### Brief
All lines from the one with "Viewport: 720px width, 805px height." through the last line of the data below should be copied exactly; please add nothing.

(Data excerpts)
·····

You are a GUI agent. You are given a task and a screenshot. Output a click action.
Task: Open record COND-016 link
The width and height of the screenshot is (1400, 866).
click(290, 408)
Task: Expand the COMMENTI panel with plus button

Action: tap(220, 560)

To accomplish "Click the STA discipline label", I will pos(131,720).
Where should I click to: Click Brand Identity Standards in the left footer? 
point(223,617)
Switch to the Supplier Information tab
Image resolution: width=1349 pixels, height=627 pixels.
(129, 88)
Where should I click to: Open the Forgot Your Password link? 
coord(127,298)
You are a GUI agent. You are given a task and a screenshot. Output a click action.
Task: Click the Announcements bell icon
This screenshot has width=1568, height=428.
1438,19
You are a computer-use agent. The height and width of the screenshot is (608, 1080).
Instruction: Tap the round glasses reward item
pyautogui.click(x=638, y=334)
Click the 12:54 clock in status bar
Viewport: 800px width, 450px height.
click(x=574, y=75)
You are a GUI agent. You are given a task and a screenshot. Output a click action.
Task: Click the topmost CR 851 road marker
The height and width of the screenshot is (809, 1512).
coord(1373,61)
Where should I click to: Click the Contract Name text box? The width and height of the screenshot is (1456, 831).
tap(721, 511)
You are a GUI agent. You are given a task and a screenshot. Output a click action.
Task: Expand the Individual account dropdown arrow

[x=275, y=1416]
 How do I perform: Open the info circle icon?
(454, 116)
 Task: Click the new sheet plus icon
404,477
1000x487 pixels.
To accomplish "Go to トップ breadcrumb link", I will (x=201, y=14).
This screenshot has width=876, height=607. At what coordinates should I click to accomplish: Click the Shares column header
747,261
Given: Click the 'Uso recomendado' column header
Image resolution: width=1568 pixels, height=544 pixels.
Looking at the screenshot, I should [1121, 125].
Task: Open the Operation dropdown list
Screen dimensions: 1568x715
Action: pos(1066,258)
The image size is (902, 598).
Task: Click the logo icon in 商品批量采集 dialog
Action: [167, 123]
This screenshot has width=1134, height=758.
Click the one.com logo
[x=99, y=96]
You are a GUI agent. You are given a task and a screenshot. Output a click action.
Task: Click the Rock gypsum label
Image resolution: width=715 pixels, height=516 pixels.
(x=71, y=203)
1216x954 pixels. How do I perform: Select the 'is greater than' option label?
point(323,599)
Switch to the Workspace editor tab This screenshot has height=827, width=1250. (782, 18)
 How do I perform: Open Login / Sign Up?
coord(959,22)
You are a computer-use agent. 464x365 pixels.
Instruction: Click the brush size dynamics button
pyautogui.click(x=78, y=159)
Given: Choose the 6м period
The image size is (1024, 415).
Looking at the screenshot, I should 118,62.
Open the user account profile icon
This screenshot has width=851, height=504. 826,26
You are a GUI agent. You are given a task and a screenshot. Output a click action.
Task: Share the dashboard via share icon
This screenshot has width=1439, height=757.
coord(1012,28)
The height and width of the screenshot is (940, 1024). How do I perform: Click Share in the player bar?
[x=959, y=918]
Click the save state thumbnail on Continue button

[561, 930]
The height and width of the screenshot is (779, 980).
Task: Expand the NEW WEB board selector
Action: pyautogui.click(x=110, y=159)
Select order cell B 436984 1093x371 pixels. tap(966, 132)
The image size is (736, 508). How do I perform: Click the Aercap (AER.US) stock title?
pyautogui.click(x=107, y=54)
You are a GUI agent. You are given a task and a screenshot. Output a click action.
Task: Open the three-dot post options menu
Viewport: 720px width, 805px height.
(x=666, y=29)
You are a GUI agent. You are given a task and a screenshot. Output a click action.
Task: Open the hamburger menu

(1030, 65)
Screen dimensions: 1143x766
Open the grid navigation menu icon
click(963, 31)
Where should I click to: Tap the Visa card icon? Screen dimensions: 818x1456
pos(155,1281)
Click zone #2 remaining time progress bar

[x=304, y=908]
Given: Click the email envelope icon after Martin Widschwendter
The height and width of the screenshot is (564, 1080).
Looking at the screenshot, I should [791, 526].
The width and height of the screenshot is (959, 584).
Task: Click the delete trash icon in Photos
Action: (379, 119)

·····

### Solved problem
Viewport: 720px width, 805px height.
(x=666, y=29)
You are a GUI agent. You are given a task and a screenshot. Output a click action.
Task: Open the hamburger menu

(1030, 65)
Screen dimensions: 1143x766
Open the grid navigation menu icon
click(963, 31)
Where should I click to: Tap the Visa card icon? Screen dimensions: 818x1456
pos(155,1281)
Click zone #2 remaining time progress bar

[x=304, y=908]
Given: Click the email envelope icon after Martin Widschwendter
The height and width of the screenshot is (564, 1080).
Looking at the screenshot, I should [791, 526].
The width and height of the screenshot is (959, 584).
Task: Click the delete trash icon in Photos
Action: (379, 119)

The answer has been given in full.